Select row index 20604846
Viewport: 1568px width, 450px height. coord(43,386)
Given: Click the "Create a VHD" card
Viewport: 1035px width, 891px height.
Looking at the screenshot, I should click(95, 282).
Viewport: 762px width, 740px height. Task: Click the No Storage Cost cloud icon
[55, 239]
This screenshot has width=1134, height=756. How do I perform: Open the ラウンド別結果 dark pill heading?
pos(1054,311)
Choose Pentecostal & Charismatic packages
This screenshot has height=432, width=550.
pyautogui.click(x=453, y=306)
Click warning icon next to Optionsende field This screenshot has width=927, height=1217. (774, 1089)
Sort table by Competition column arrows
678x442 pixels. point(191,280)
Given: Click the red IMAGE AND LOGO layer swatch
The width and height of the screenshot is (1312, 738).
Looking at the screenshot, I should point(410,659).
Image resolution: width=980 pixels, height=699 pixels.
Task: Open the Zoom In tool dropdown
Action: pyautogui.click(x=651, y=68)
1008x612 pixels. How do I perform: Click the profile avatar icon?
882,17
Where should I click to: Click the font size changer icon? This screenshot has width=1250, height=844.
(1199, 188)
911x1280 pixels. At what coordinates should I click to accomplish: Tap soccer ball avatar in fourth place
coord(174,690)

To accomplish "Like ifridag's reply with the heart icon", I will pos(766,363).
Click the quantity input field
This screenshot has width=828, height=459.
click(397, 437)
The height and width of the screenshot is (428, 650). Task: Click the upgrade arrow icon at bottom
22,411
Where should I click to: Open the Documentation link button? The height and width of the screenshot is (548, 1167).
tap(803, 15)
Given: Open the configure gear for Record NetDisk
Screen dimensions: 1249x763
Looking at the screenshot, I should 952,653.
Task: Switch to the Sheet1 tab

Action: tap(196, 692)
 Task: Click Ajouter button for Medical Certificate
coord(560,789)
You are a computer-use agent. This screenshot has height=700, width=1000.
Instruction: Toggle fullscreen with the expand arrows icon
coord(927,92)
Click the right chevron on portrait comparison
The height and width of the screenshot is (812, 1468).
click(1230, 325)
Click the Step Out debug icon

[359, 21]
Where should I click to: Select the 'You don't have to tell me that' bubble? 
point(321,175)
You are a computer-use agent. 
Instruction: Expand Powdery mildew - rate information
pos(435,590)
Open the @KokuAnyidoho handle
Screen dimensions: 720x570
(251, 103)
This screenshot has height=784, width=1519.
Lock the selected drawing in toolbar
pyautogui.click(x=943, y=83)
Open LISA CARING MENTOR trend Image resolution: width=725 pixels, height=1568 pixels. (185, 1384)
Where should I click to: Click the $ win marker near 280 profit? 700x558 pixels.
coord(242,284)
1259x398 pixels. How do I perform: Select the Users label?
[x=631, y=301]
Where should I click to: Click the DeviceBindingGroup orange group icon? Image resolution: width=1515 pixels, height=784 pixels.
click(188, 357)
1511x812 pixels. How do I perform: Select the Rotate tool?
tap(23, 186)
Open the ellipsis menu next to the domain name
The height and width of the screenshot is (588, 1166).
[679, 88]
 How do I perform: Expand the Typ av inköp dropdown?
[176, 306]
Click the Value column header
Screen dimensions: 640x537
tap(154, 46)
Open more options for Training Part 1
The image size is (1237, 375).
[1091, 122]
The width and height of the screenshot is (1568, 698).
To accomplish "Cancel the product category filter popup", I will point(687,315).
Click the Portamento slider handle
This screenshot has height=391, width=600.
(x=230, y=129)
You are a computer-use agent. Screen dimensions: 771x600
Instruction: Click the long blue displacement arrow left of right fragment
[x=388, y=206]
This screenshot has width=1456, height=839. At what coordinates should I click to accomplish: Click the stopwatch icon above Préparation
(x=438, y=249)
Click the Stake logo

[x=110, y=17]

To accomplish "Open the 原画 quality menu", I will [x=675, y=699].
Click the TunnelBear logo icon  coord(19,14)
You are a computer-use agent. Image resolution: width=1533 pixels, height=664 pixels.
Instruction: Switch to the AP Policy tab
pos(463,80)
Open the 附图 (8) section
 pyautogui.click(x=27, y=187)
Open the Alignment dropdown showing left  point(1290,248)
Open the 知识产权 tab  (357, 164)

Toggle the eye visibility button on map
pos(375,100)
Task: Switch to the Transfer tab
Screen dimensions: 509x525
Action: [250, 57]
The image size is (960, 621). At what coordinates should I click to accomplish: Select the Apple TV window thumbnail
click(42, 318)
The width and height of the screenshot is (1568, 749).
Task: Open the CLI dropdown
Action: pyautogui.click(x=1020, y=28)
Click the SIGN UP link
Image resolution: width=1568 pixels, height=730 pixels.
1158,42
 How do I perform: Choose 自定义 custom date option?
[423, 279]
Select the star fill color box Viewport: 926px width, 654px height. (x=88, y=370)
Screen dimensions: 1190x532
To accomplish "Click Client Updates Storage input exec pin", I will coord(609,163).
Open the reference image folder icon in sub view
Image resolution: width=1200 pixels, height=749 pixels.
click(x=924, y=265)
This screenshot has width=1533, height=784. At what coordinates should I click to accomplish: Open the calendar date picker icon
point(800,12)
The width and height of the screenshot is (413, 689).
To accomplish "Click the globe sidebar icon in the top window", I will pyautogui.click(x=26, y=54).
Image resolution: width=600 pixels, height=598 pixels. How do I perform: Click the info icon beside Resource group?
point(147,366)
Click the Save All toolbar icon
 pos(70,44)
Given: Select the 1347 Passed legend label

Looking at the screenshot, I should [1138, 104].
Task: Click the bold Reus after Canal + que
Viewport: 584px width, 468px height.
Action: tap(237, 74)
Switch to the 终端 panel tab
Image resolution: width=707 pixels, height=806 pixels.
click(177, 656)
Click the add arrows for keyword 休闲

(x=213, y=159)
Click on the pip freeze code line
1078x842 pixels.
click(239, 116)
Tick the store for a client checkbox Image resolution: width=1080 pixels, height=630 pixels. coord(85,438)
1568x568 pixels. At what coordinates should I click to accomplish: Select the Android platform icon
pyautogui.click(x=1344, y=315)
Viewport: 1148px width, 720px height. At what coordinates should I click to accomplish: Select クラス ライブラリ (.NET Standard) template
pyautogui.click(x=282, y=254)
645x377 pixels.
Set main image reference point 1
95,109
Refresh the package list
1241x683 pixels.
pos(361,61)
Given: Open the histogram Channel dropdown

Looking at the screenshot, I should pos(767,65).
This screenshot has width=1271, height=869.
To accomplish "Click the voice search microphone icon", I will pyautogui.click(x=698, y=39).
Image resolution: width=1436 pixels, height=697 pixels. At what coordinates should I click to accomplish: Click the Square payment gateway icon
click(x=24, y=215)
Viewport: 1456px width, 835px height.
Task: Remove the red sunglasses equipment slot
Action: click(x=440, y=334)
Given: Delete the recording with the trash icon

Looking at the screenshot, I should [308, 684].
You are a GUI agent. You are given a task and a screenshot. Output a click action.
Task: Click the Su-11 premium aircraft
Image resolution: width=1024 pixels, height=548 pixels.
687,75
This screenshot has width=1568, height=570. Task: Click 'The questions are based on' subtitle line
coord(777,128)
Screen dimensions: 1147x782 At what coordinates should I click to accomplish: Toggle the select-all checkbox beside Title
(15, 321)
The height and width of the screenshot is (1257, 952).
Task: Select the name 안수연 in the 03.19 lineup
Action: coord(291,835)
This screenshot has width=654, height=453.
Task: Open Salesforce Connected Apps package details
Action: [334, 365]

> Your task
Which lines above contain the word "next"? Copy all of them.

> Task answer
Click warning icon next to Optionsende field This screenshot has width=927, height=1217. (774, 1089)
Open the ellipsis menu next to the domain name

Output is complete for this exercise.